**GOAL OF THE EXERCISE**.
Your job is to copy every line in the material containing the word "Bodega".

**RECORDS FOR THE EXERCISE**.

+ + + + + + +

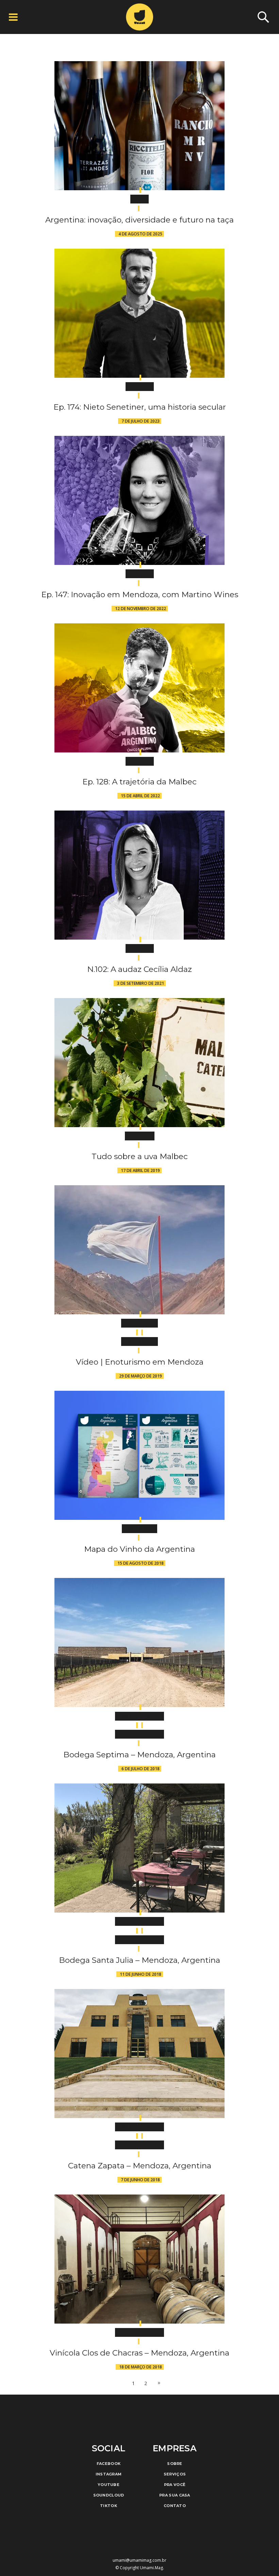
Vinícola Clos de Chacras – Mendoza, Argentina (139, 2353)
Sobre (174, 2463)
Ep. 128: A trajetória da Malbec (139, 781)
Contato (175, 2505)
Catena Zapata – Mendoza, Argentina (139, 2165)
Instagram (109, 2474)
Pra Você (174, 2484)
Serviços (175, 2474)
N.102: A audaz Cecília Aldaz (139, 969)
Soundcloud (108, 2495)
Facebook (108, 2463)
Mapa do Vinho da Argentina (139, 1549)
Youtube (108, 2484)
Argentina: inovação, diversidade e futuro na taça (139, 220)
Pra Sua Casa (174, 2495)
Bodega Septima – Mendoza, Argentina (139, 1754)
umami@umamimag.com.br (139, 2560)
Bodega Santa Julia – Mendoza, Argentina (139, 1960)
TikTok (108, 2505)
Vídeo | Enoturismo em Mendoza (139, 1362)
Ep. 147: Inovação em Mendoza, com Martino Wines (139, 594)
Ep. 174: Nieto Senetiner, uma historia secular (139, 407)
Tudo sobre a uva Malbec (140, 1156)
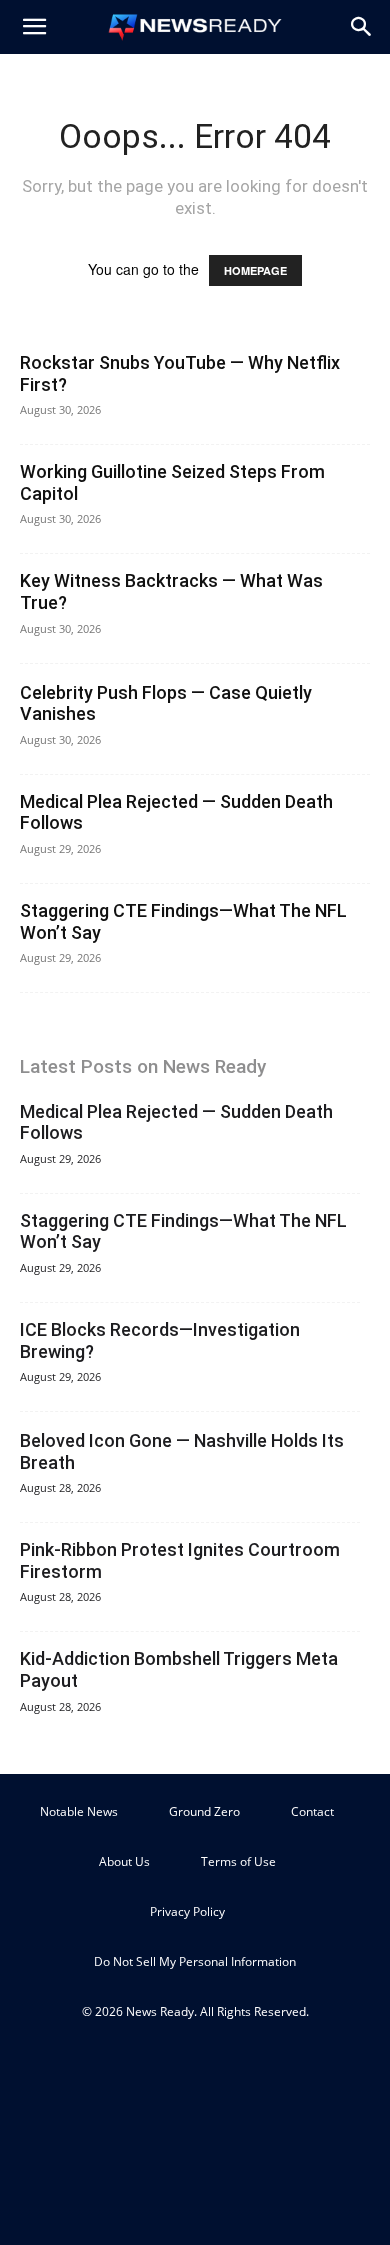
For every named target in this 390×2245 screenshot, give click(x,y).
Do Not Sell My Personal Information (195, 1961)
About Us (124, 1861)
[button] (34, 27)
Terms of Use (238, 1861)
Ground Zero (204, 1811)
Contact (312, 1811)
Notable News (79, 1811)
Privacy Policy (187, 1911)
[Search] (362, 27)
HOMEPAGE (255, 270)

+ + + + + + +

**TASK SOLUTION**.
Bodega Septima – Mendoza, Argentina (139, 1754)
Bodega Santa Julia – Mendoza, Argentina (139, 1960)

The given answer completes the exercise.